This post is getting longish (understatement of the year ), but since you ask again I’ll assume you’ve missed it earlier - as I’ve noted before (I’m not sure if in this thread or linked github one), most of my current use cases are simple oneliner wget | sed or similar scripts of small complexity (i.e. shell + wget/curl + grep / sed / awk + jq + xmlstarlet etc. - you get the idea). Quite often the bughunting for thing that broke, not some superb new idea that I’ve been the first on the planet to think of and written a script to do it.
The last one for example was trying to identify which of the obsolete OSM preferences introduced breakage when trying to PUT modified preferences back together (i.e. /api/0.6/user/preferences endpoint) for one of my accounts, but not other.
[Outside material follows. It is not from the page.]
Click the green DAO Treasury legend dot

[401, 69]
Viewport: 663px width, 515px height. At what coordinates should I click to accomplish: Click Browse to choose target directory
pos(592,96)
Turns out it was preferences containing % sign put by Merkaartor app which I’ve used long time ago, which turned out to be the culprit when used with some Content-Type headers, but not others. I do not tend to save such one-time-use scripts on github for long term use, though (especially as they have hardcoded authentication tokens all over them). In hindsight, all bugs are shallow, but finding them was not trivial for me.
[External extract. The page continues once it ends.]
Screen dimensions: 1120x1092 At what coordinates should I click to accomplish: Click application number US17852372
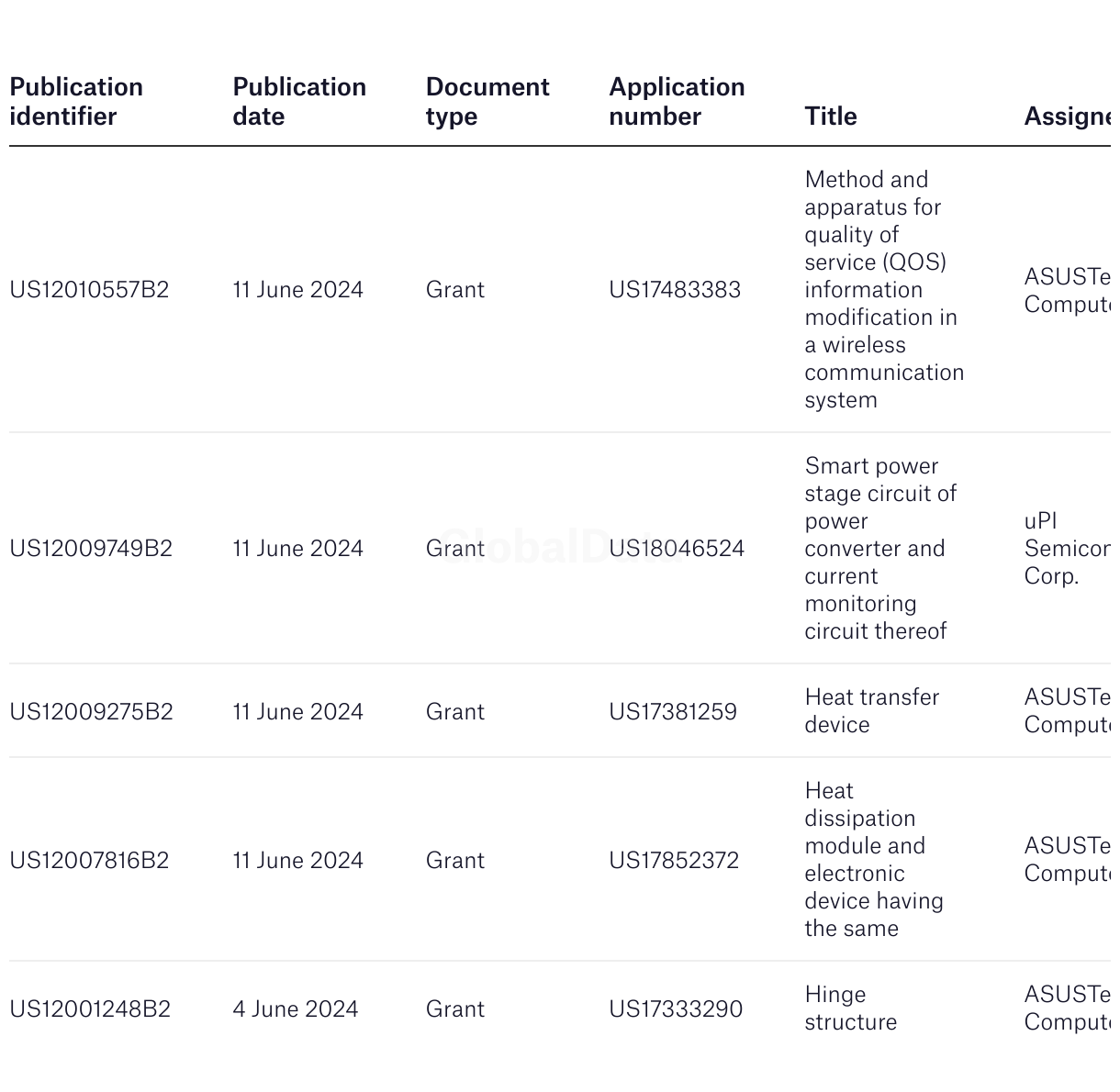674,860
For more complex ones, I usually prefer to wget stuff from planet.osm.org and work with that (like my-notes or osm-torrent-related ones), although some do access api.osm.org instead (like osm-blame). But as even read-only API endpoints and even raw planet archives are increasingly likely to be auth-walled in some time in the future (search the OSM GDPR-related issues on github), so those usages might see sharp increase too.
And I hate when stuff breaks compatibility for no good reason, esp. if the stuff is not written by me, is no longer maintained upstream and is written in languages I do not really speak. (e.g. I’m more likely to just have to rewrite the whole thing in perl from scratch, than try to say learn Go and fix the issue in original code. Now if it was just changing URL to include PAT, it would obviously been significantly less painful and more time efficient)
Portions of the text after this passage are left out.